Right-size your team. Sometimes low utilization is simply a staffing issue. If you consistently can't fill your team's available hours with billable work, you may need to adjust team size, shift to a contractor model for variable capacity, or invest more heavily in business development.

Tracking utilization effectively

You can't improve what you don't measure. And utilization tracking requires consistent, accurate time data. This is where many agencies struggle. If time tracking is inconsistent, if people forget to log hours, entries are vague, or the data isn't reviewed regularly, your utilization numbers are meaningless.

A few principles for reliable utilization tracking:

Make time tracking easy. The harder it is to log time, the less accurate your data will be. Tools that integrate time tracking into the daily workflow, connected to projects, tasks, and clients, get far better adoption than standalone timesheets.

Track daily, not weekly. People who log time at the end of the week forget where their hours went. Daily time entry (or better, real-time tracking) produces dramatically more accurate data.

Distinguish between billable categories. Don't just log "billable" and "non-billable." Create categories for your non-billable time (admin, business development, internal projects, training) so you can see where non-billable hours are going and whether the allocation makes sense.

Review utilization weekly. Don't wait until the end of the month to look at utilization numbers.

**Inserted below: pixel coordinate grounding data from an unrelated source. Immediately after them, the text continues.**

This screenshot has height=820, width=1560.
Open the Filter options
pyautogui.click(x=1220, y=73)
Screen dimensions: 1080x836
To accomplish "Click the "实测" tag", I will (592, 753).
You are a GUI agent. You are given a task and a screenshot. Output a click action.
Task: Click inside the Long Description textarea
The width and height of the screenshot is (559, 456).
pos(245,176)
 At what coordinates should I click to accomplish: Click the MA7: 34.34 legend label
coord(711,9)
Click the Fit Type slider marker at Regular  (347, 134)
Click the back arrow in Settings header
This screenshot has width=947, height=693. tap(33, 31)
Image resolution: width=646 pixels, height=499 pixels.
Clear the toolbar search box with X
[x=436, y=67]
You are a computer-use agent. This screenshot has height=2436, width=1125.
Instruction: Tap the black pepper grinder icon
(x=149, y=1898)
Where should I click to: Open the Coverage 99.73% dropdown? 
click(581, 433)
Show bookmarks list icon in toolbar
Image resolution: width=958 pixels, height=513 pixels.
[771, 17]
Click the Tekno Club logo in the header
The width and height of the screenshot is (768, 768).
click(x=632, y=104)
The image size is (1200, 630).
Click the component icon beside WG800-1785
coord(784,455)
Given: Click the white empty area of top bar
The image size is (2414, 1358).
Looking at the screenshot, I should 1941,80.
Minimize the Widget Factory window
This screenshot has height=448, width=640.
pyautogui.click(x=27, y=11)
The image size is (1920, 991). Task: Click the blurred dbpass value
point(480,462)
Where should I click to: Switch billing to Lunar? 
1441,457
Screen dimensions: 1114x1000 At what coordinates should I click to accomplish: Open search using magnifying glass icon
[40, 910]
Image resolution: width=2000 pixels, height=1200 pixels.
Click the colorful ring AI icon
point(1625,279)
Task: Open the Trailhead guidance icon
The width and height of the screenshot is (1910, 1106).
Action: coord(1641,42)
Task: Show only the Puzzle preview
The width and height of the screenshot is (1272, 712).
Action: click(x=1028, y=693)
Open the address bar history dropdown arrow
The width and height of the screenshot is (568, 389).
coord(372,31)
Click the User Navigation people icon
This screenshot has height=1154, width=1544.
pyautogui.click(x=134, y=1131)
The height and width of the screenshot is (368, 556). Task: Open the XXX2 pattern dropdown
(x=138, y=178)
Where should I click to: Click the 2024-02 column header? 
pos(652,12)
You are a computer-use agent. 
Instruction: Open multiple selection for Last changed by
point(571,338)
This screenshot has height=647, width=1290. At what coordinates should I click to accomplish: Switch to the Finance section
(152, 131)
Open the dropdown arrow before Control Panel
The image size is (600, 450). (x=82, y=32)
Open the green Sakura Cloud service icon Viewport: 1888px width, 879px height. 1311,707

Weekly reviews let you spot problems early and make adjustments before an entire month of data tells you something went wrong.

An integrated operations platform like Nymble makes this easier by connecting time tracking directly to projects, clients, and billing, so utilization data is always current and always tied to the financial picture.

Common pitfalls to watch for

Comparing across roles without context. A project manager at 65% utilization and a developer at 65% utilization are very different situations. Always benchmark utilization against role-appropriate targets.

Ignoring utilization variability. Agency-wide averages can mask problems. If your average is 72% but that's made up of some people at 90% and others at 50%, you have an allocation problem. Not a healthy average.

Optimizing for utilization at the expense of revenue quality. Filling hours with low-value, low-margin work might boost your utilization number but won't help profitability. But honestly? I've seen agencies celebrate hitting 78% utilization while their margins were actually shrinking because they took on a bunch of $75/hour work to fill seats. Utilization should be measured alongside revenue per hour and margin per project.

Treating utilization as the only metric. Utilization is powerful but incomplete. Pair it with revenue per employee, project profitability, client satisfaction, and employee satisfaction to get the full picture of agency health.

The agencies that manage utilization most effectively treat it as one critical input in a broader operational dashboard. Not the only number that matters, but one they never stop watching.